Set problem ▸ Show every line of the rows below that contains the word "This", matching case exactly.

Entries from a dataset ▸
────────────────────────────────────────

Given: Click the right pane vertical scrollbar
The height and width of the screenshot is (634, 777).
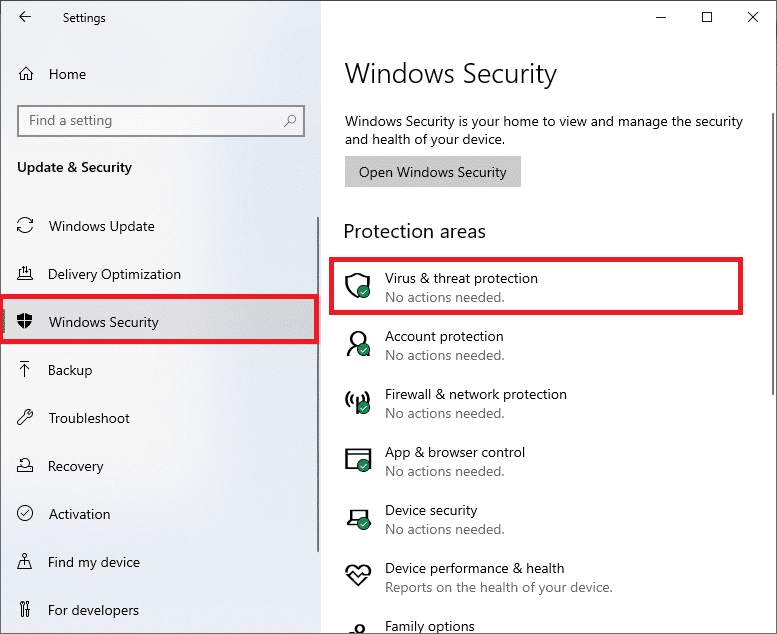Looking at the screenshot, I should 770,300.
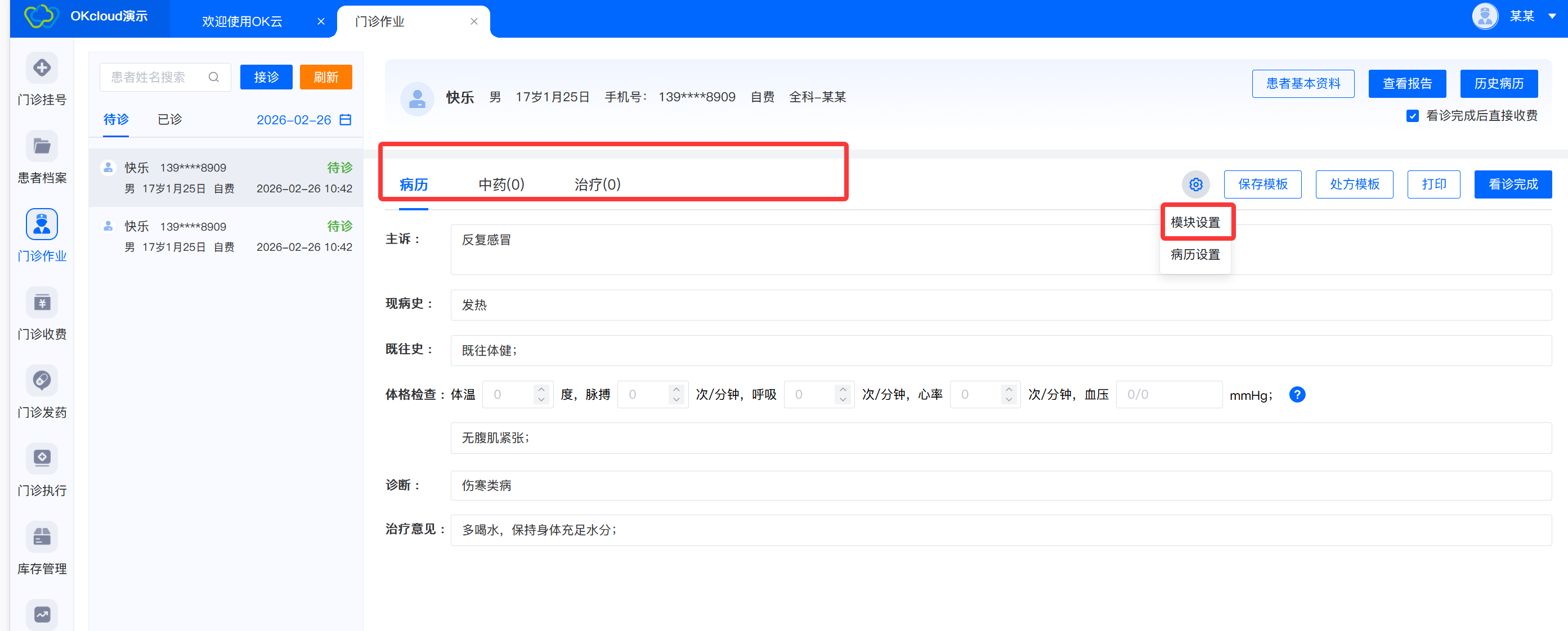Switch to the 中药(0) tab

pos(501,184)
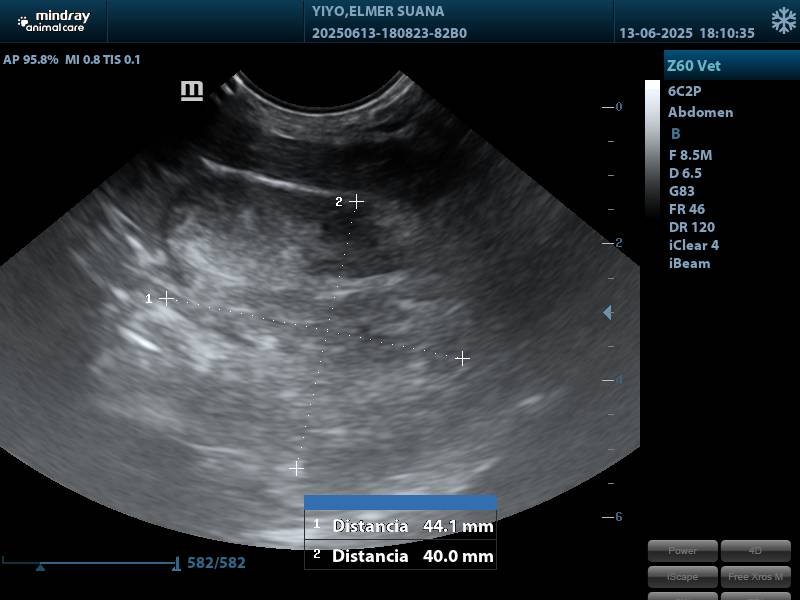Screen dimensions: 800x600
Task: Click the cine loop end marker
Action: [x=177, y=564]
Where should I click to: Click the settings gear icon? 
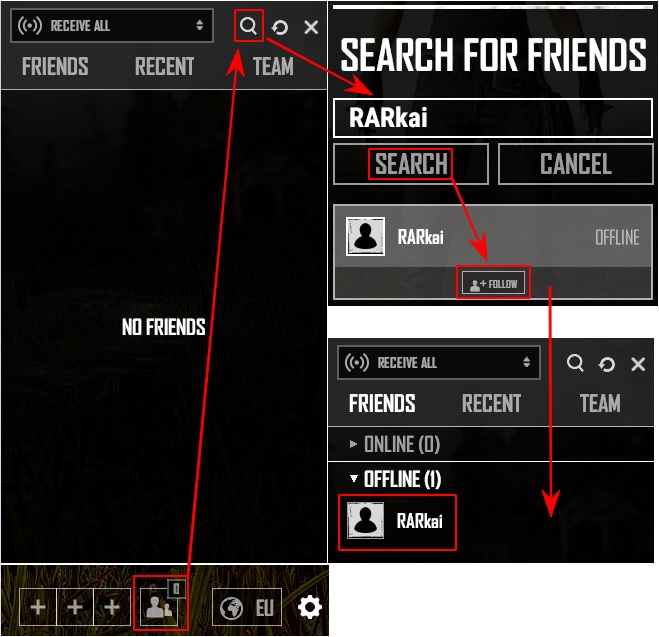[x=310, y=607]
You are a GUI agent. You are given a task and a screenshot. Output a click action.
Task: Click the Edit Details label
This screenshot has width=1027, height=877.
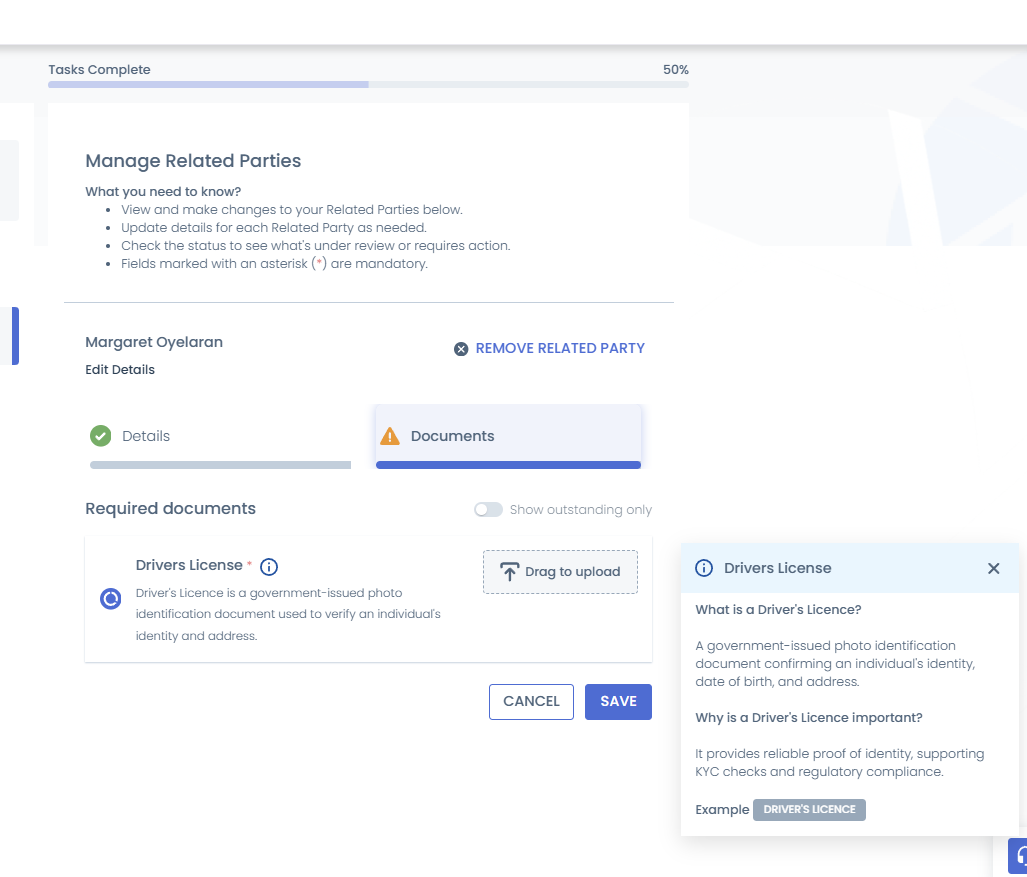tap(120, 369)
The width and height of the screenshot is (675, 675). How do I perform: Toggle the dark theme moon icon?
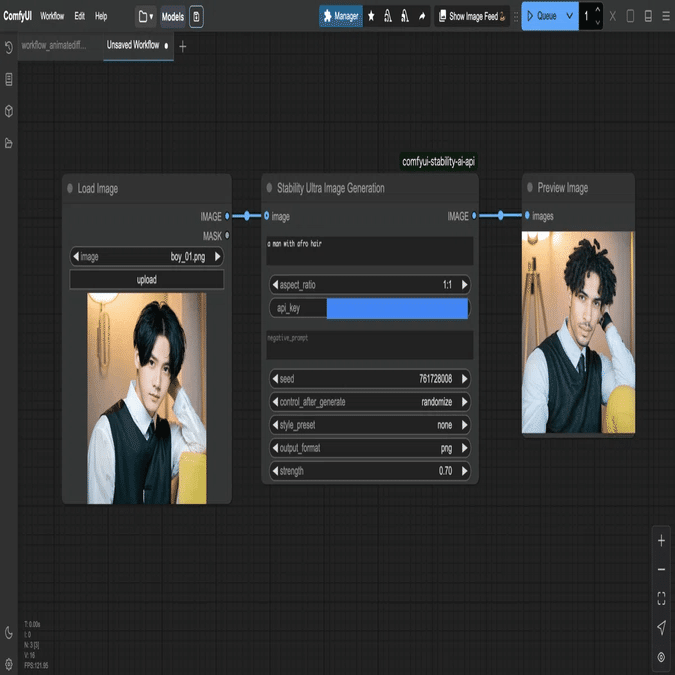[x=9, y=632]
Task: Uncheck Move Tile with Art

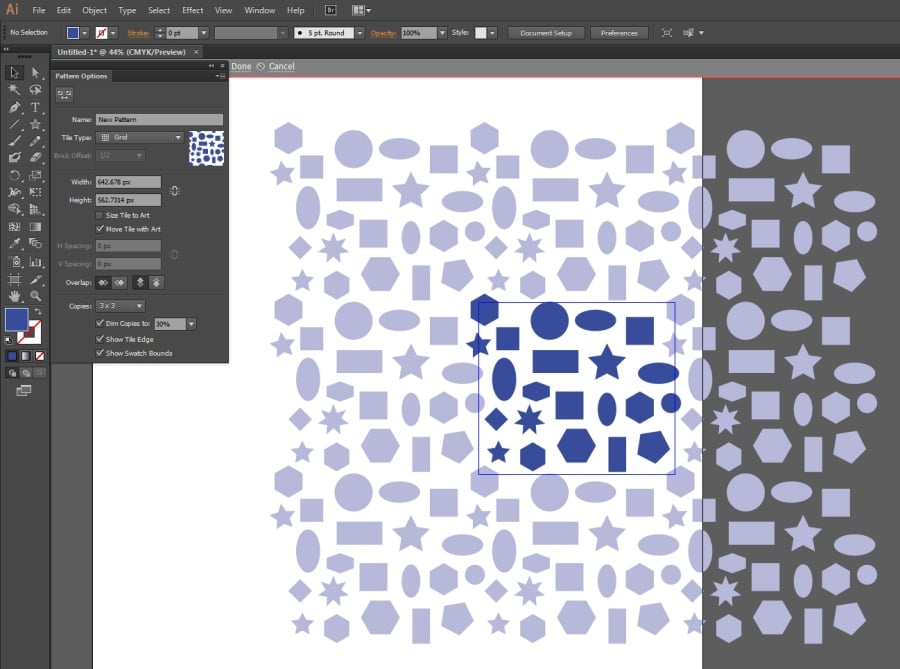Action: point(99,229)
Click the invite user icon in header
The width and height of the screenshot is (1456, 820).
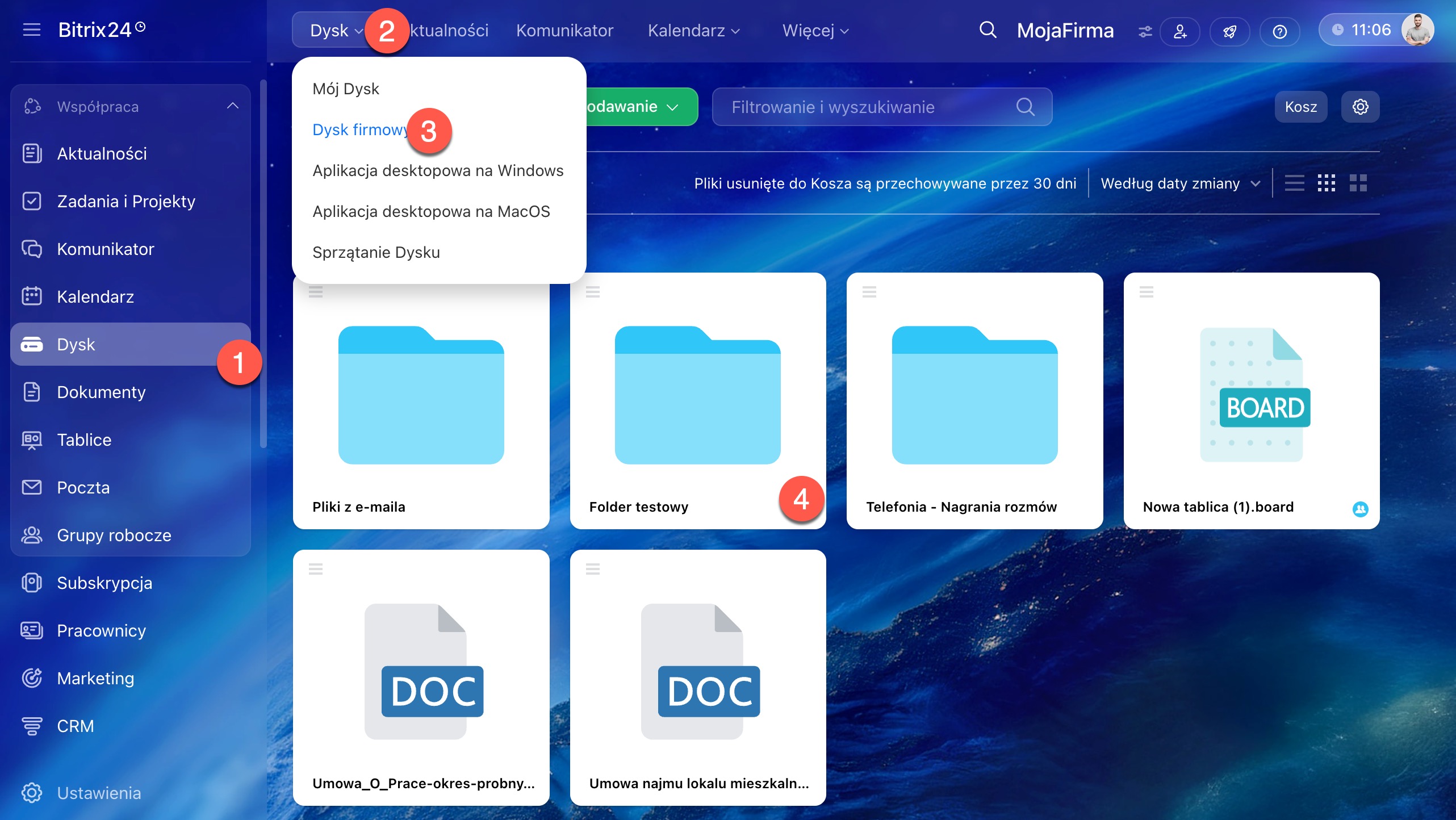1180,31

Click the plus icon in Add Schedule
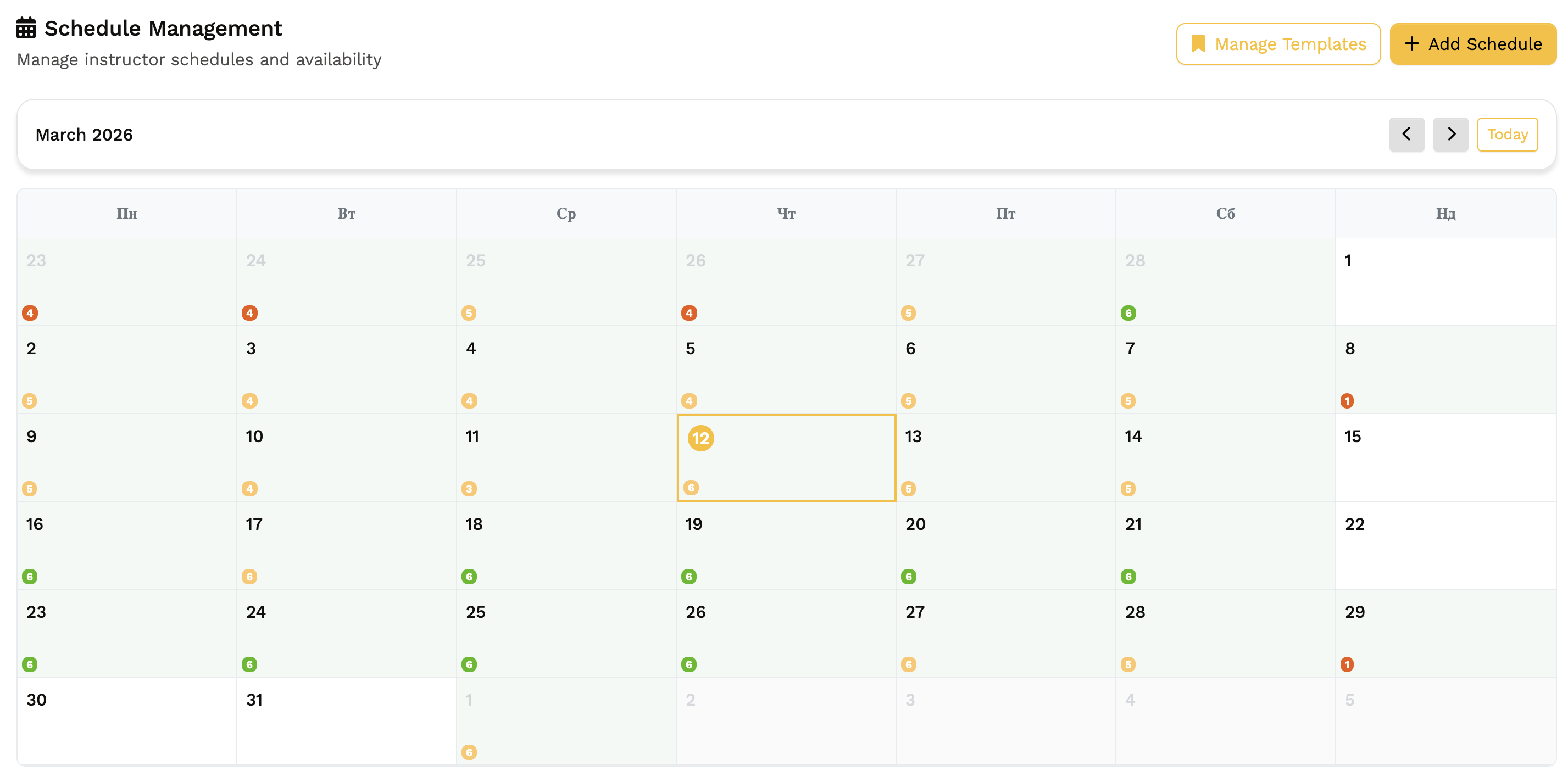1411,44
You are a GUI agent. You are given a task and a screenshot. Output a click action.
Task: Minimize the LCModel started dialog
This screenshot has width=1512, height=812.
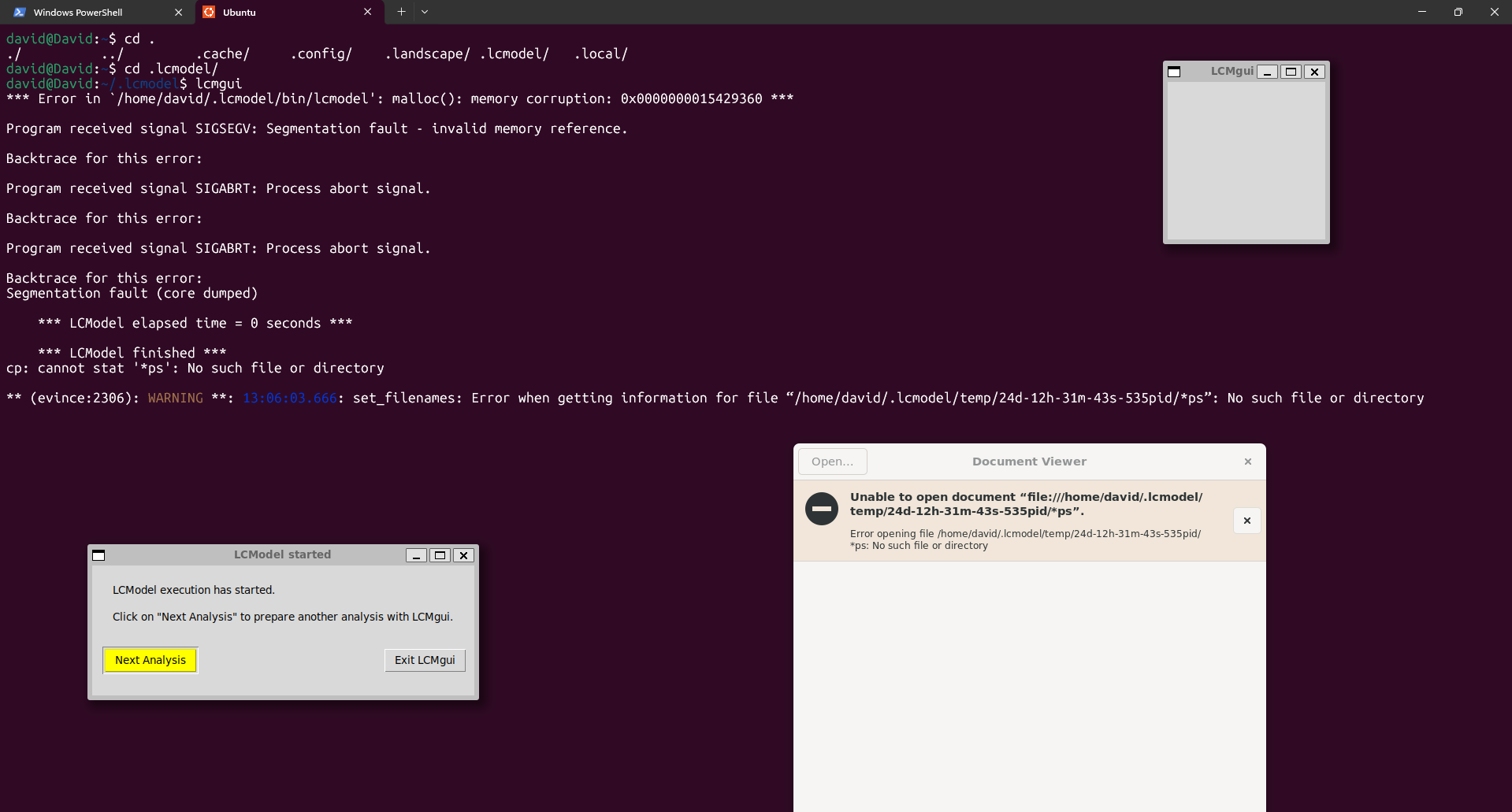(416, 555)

────────────────────────────────────────

Exercise response ▸
This screenshot has width=1027, height=877.
This screenshot has width=1512, height=812.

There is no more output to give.